Sechs Standorte zählt das Stadtmuseum Berlin seit Eröffnung von „Berlin Global“ im Humboldt Forum. Das sind außerdem das Märkische Museum am Köllnischen Park, das Ephraim-Palais, die Nikolaikirche und das Knoblauchhaus sowie das Museumsdorf Düppel. Das Marinehaus wird der siebte Standort sein.

Die Schau „Berliner Salon“ im Knoblauchhaus, die sich insbesondere den Humboldt-Brüdern und Schinkel widmet, konnte wegen Corona noch nicht eröffnet werden - das Bürgerhaus des 18. Jahrhunderts ist einfach zu eng.

Dafür wird es in einigen Jahren auch Räume geben, die genau danach – nach dialogorientierten, experimentellen Formaten – aussehen: Das heute baufällige „Marinehaus“ gegenüber dem Märkischen Museum wird vom dänischen Architekturbüro ADEPT mit einem neuen Innenleben versehen, das aus der Perspektive des offenen Erdgeschosses wie eine riesige Holztreppe von unten Große und kleine Würfeaussehen wird.

„2025/26“ lautet der zeitliche Horizont für die Eröffnung, dann als „Museums- und Kreativ-Quartier am Köllnischen Park“ zusammen mit dem Märkischen Museum, das 2023 für eine Generalüberholung schließen wird, aber auch danach die Berliner Geschichte chronologisch und anhand historischer Objekte nachzeichnen soll.

Um es mit Spies zu sagen: „Wir werden unsere treuen Bildungsbürger nicht vergessen.
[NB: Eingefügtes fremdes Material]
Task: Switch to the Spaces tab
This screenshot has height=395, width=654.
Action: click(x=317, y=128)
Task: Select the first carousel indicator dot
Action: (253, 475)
Auch Leute in meinem Alter und mit meinem Hintergrund werden bei uns immer ein Angebot bekommen“, so der 61-jährige Kunsthistoriker.

Während die Ausstellung „BerlinZEIT“ dann ins kleinere Ephraim-Palais ausgelagert wird, wird das 1908 eröffnete Märkische Museum – „ein magisches Gebäude“, findet Spies – denkmalgerecht saniert, von einigem Ballast späterer Jahre befreit und inklusiver gemacht: Das Landesdenkmalamt hat einen Durchbruch zum Innenhof genehmigt, über den künftige BesucherInnen einen barrierefreien Zugang zum Haus haben.

Auch ein neues zentrales Treppenhaus mit Fahrstühlen wird entstehen, und der bislang ungenutzte Turm spielt dann auch im übertragenen Sinn eine herausragende Rolle: als Aussichtspunkt und Raum für künstlerische Interventionen.

Wichtig war Spies und Kultursenator Klaus Lederer (Linke) bei ihrer Vorstellung des Masterplans der Hinweis auf die im Hintergrund ablaufende Digitalisierung der Sammlung – Lederer: „Auch das bedeutet mehr Teilhabe“ –, die Provenienzforschung, die schon zu elf Restitutionsverhandlungen geführt hat, und die Thematisierung der Rolle Berlins als Kolonialmetropole, die neu erforscht und bewertet werden soll. Daran beteiligten sich im Rahmen des Kooperationsprojekts „Dekoloniale – Erinnerungskultur in der Stadt“ die Vereine Berlin postkolonial, Each One Teach One und Initiative Schwarze Menschen in Deutschland.